KazEOSat-2, a medium-resolution Earth observation satellite for the Republic of Kazakhstan, was successfully launched at UTC 19:11:1 on 19 June 214. The spacecraft was launched into a 630km sun-synchronous orbit on board a DNEPR rocket from Yasny in Russia.
Following confirmation of separation from the launch vehicle, the ground station at the newly built satellite operations centre in Kazakhstan’s capital city, Astana, established contact with the satellite on its first pass, and commissioning of the platform is now underway, undertaken by a joint team of engineers from Surrey Satellite Technology Ltd (SSTL) and Kazakhstan Gharysh Sapary.
KazEOSat-2 (formerly known as KazMRES) has a mass of 180kg and is based on the SSTL-150 platform. It will deliver 77km swath, multi-spectral images with a resolution of 6.5 metres for agricultural and resource monitoring, disaster management and land use mapping. The spacecraft is the medium-resolution element of a civil space remote sensing system that also includes the high- resolution satellite, KazEOSat-1, built by Airbus Defence and Space.

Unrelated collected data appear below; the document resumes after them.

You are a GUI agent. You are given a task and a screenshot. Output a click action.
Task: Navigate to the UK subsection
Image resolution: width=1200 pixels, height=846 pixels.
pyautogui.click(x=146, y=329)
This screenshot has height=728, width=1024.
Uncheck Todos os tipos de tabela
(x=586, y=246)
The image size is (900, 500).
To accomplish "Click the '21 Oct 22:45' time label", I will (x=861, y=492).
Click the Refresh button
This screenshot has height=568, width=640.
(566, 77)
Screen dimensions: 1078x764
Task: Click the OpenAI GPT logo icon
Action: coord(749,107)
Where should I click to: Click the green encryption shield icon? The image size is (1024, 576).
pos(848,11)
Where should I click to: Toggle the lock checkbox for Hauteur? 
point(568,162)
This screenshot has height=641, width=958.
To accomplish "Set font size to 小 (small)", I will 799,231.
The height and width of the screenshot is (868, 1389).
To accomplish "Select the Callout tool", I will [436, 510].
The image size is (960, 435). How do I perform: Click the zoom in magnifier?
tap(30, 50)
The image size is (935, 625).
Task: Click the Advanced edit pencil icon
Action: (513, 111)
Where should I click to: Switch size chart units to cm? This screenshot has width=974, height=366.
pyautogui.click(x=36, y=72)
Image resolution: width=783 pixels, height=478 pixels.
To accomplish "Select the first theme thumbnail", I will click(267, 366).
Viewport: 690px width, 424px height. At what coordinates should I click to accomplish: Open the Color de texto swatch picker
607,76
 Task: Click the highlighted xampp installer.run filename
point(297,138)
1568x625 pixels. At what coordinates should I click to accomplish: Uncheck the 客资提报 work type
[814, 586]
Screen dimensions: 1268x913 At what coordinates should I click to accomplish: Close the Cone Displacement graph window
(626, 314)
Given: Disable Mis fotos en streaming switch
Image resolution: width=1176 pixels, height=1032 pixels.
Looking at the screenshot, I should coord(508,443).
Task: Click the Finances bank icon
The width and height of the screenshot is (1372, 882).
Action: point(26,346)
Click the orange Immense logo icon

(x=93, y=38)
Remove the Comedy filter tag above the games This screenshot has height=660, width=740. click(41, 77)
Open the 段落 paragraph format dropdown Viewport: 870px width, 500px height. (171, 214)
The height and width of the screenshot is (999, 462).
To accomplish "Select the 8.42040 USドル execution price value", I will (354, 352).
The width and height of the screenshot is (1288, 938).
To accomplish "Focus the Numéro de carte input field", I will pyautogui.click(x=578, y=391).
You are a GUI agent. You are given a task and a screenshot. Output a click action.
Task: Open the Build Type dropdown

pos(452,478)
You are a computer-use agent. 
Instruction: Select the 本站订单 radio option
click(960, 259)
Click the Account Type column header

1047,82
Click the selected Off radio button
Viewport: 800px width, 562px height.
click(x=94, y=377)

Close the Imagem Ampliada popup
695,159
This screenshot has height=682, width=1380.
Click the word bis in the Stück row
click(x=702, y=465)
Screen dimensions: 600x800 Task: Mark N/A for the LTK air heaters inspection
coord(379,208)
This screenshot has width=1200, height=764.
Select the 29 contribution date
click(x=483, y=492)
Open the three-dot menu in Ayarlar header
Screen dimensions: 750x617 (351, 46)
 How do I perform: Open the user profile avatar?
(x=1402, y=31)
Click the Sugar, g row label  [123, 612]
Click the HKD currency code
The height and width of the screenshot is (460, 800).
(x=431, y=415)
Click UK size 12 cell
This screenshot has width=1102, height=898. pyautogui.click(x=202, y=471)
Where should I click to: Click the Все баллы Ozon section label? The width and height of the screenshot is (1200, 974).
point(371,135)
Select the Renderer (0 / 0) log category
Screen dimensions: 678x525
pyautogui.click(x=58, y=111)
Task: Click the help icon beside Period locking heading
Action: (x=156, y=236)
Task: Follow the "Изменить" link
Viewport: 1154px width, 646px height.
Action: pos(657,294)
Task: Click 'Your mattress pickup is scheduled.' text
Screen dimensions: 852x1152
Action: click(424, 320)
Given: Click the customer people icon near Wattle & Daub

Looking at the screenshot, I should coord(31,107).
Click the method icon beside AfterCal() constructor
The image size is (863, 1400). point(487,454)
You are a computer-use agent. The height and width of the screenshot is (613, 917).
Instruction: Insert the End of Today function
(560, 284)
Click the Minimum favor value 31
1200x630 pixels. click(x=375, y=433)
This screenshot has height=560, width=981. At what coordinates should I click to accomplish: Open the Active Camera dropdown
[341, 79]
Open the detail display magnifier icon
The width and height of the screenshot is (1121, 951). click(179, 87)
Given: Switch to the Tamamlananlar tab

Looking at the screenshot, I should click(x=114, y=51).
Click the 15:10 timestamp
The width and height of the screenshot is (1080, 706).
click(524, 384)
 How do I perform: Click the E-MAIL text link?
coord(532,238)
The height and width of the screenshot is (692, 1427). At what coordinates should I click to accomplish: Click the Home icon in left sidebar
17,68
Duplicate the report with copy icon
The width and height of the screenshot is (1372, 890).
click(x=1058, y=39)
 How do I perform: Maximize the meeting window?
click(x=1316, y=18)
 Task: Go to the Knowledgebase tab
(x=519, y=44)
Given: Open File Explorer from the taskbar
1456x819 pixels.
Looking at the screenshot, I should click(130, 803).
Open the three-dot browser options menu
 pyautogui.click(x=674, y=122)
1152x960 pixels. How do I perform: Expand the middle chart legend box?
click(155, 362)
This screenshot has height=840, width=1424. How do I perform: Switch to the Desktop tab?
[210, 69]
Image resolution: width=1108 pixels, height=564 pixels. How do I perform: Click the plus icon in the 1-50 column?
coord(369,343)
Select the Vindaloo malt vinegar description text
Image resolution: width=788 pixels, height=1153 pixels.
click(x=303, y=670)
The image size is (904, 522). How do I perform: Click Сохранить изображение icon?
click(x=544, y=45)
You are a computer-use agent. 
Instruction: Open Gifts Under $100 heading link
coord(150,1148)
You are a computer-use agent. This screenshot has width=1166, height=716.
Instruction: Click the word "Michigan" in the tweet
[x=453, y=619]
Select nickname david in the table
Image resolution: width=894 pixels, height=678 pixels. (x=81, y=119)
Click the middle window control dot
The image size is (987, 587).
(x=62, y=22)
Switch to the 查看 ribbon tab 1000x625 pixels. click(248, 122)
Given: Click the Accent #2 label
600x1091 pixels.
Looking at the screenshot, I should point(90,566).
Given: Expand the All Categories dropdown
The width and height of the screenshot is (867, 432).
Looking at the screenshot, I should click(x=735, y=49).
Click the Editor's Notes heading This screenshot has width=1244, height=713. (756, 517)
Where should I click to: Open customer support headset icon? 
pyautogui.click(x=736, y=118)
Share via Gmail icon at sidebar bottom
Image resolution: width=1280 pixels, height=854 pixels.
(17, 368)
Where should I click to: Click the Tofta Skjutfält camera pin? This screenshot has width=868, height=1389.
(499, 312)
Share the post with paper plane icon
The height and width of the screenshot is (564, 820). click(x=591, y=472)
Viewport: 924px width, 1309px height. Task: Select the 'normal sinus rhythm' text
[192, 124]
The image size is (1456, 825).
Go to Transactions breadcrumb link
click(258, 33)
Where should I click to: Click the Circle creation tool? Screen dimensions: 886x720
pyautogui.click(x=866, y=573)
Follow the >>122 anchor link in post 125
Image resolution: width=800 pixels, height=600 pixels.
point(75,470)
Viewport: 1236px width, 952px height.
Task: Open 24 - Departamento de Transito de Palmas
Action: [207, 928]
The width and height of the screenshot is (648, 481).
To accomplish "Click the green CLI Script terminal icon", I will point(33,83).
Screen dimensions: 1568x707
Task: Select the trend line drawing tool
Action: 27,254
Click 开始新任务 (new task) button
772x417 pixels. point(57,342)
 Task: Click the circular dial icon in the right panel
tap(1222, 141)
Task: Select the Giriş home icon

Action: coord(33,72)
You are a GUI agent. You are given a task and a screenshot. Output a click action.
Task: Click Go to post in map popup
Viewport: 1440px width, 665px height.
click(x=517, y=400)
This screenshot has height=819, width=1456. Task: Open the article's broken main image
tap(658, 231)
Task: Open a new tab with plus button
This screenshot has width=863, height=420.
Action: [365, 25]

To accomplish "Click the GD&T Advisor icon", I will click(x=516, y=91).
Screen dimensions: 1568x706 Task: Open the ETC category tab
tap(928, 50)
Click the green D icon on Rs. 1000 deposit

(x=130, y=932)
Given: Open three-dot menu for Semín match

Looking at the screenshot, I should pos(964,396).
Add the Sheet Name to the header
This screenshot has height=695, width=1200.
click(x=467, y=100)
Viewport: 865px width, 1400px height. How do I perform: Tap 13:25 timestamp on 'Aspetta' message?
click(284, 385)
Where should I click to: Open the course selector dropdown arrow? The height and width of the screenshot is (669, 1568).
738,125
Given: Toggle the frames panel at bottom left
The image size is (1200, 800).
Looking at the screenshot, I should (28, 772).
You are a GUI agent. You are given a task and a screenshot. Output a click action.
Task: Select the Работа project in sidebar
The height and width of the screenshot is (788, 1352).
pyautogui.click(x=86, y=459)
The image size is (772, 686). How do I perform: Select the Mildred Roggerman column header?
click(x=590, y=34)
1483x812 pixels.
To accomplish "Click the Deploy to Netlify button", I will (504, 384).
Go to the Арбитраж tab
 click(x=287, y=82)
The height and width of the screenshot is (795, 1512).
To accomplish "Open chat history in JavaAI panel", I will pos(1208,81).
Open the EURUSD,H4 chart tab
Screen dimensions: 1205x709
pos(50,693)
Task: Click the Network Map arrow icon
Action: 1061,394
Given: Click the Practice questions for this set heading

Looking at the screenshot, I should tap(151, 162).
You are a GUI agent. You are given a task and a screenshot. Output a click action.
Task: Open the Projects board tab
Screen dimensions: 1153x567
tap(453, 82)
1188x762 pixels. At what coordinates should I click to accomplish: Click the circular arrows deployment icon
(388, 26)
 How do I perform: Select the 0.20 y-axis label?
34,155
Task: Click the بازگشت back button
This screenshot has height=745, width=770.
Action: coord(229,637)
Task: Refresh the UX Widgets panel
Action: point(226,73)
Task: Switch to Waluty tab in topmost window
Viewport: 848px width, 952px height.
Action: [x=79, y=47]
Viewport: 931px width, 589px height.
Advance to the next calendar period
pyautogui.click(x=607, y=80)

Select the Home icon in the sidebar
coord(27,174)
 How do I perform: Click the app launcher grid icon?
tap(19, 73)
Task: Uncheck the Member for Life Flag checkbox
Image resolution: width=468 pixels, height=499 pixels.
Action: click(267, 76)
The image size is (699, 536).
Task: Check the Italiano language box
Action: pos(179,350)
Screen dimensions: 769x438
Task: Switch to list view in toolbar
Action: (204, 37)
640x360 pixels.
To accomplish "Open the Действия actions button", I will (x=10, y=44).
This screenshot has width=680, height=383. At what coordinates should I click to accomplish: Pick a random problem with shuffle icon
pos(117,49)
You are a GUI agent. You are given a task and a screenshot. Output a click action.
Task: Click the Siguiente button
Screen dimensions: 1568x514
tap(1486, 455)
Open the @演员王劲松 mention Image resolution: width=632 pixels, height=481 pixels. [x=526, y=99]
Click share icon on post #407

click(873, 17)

The contract with SSTL also included a license agreement for non-commercial reproduction of the SSTL-150 platform in Kazakhstan.
Sir Martin Sweeting, Executive Chairman of SSTL, said: “We congratulate the Kazakh government on the successful launch of KazEOSat-2 and the advancement of their civil space programme. We have enjoyed working with the Kazakh engineers who took part in a space development and training programme with us during the build of their spacecraft, and we are very much looking forward to welcoming a new team of engineers from Kazakhstan to the UK next month, who will collaborate with us on the design and build of their next mission, KazSTSat.”
In a continuation of the collaboration between the two organisations, a team from SSTL has travelled to the satellite operations centre in Astana to perform initial in-orbit operations alongside Kazakh engineers. Once platform commissioning in Astana is complete, SSTL and Kazakh engineers will commission and calibrate the imaging payload from SSTL’s Mission Control operations centre in Guildford, Surrey, England.